Pfeffernüsse, a German spice cookie translated as peppernuts, are named for their shape and the black pepper in the cookie itself.   Aside from cut out sugar cookies, I associate these most with Christmas.  While this recipe probably isn’t considered “purist,” as some pfeffernüsse are rolled in powdered sugar after baking and don’t contain anise oil, I like this version best.  I love their spiciness and crunchy texture.  Too bad their size makes it easy to pop them like Tic Tacs.  I chilled the dough overnight for easier handling and added about 1 teaspoon of crushed anise seeds for flavor.  I used Lorann anise oil…you can find this at stores where cake decorating/candy making supplies are sold or at pharmacy counters (Really!). 


Anise Oil Peppernuts  (Recipe courtesy of Recipezaar Peppernuts)

=== WHAT THIS TASK INVOLVES ===
Extend the pfeffernüsse post beyond its final line, the heading "Anise Oil Peppernuts (Recipe courtesy of Recipezaar Peppernuts)".

=== PROVIDED RECORDS ===
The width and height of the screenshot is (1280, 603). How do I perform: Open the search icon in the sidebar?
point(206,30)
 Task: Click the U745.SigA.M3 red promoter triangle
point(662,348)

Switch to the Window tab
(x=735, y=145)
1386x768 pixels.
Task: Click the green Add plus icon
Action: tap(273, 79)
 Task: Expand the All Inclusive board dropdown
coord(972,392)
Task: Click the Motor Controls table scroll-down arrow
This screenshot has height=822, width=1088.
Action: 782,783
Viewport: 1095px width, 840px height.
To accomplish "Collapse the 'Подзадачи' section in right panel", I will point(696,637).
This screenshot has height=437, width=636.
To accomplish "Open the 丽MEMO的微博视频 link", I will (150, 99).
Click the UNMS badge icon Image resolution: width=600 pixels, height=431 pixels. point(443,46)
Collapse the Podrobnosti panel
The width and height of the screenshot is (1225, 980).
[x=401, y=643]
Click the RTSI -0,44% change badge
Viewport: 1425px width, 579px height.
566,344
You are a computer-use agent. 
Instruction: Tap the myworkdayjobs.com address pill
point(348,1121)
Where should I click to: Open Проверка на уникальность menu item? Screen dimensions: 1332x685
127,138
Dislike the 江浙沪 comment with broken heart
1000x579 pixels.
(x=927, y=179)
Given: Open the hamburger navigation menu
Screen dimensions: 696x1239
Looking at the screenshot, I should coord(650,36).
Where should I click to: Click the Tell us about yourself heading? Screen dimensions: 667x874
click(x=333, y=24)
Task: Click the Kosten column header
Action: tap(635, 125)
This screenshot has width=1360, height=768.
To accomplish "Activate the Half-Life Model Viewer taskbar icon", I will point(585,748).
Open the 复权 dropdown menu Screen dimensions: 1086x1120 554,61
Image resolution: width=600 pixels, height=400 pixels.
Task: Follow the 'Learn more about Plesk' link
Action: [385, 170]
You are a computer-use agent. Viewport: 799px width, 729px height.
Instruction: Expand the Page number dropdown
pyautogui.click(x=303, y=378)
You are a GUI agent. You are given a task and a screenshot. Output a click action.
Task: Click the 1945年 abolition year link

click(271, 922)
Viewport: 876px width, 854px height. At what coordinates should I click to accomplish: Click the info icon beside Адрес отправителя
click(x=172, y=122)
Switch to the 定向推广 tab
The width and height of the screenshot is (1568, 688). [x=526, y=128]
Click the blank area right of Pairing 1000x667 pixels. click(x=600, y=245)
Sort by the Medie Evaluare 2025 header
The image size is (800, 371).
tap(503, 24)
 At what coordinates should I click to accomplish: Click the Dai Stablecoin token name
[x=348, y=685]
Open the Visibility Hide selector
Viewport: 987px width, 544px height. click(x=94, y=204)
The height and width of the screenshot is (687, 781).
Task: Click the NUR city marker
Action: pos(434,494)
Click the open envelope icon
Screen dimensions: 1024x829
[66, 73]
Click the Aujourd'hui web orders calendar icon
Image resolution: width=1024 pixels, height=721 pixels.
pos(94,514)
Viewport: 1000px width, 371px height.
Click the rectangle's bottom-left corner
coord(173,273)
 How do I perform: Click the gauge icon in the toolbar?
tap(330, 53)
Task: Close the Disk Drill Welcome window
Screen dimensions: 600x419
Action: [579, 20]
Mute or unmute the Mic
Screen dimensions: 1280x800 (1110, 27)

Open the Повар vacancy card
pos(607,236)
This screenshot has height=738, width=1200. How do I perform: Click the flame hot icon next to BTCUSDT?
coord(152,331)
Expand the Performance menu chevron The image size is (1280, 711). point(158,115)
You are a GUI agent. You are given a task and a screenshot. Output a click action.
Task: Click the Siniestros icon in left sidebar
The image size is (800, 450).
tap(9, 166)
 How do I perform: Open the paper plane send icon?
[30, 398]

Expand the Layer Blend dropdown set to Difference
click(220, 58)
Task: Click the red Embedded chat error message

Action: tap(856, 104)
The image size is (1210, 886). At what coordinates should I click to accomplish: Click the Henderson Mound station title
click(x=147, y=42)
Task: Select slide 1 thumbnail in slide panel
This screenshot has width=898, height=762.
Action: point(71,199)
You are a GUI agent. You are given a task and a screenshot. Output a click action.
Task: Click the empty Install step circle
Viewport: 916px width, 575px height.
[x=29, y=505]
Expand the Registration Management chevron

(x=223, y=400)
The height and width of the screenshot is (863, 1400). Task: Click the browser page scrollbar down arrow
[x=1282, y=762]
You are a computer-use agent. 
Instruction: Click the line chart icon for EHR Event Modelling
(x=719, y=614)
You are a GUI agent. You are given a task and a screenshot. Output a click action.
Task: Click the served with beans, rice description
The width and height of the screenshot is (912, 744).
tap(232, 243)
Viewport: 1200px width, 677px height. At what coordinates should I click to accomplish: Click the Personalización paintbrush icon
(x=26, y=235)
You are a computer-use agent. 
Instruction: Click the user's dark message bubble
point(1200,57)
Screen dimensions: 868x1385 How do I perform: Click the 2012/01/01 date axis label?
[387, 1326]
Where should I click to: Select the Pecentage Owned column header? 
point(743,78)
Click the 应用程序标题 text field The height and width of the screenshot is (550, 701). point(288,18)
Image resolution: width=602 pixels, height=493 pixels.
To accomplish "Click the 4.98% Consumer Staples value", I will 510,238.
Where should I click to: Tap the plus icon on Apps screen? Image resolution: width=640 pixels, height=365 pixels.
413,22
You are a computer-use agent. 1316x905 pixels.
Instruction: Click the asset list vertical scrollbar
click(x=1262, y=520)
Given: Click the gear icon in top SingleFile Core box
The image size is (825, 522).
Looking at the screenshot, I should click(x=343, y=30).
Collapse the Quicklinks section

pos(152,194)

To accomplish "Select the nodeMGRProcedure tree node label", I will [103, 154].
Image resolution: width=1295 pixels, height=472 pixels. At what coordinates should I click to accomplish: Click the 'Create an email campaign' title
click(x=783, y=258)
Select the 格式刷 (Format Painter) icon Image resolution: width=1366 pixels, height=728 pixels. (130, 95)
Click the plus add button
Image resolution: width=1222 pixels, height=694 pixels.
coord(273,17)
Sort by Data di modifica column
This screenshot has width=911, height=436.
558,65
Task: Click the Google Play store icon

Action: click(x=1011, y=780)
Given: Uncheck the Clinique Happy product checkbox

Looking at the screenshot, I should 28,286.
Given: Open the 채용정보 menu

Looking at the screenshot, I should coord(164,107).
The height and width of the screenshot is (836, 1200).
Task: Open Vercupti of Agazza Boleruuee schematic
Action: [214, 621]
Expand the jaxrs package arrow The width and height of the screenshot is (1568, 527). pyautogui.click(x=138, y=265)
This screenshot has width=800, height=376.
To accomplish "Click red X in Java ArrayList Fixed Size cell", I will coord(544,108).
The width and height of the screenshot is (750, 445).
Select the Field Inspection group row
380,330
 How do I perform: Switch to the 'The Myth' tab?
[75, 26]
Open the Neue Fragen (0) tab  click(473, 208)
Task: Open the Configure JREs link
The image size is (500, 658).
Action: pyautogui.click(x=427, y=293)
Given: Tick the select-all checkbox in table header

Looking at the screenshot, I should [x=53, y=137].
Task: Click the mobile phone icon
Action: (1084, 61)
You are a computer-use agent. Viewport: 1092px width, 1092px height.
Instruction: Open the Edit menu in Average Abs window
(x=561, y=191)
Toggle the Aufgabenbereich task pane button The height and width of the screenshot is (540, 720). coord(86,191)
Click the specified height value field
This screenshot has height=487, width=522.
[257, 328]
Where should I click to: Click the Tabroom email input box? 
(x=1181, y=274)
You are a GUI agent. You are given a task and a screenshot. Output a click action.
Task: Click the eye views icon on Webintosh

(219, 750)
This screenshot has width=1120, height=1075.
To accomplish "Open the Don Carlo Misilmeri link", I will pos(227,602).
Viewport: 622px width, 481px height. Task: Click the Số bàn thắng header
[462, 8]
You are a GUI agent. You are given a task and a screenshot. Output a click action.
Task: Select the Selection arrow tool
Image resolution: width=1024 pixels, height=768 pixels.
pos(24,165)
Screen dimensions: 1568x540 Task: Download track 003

=== WRITTEN ANSWER ===
Yield – 300 small cookies


  • 1 cup butter 
  • 1 cup white sugar
  • 2 cups brown sugar
  • 2 eggs 
  • 1/4 teaspoon anise oil or extract
  • 1 teaspoon vanilla (optional)
  • 1 teaspoon allspice 
  • 1 teaspoon ginger
  • 1 teaspoon baking soda
  • 1/2 teaspoon black pepper
  • 4 tablespoons liquid black coffee 
  • 1 pinch salt
  • 5 cups flour


1.  Cream butter, sugars and eggs.

2.  Add remaining ingredients.

3.  Roll into snakes.

4.  Cut into bite size pieces.

5.  Bake at 350 for 10-15 minutes (depending on desired crunch).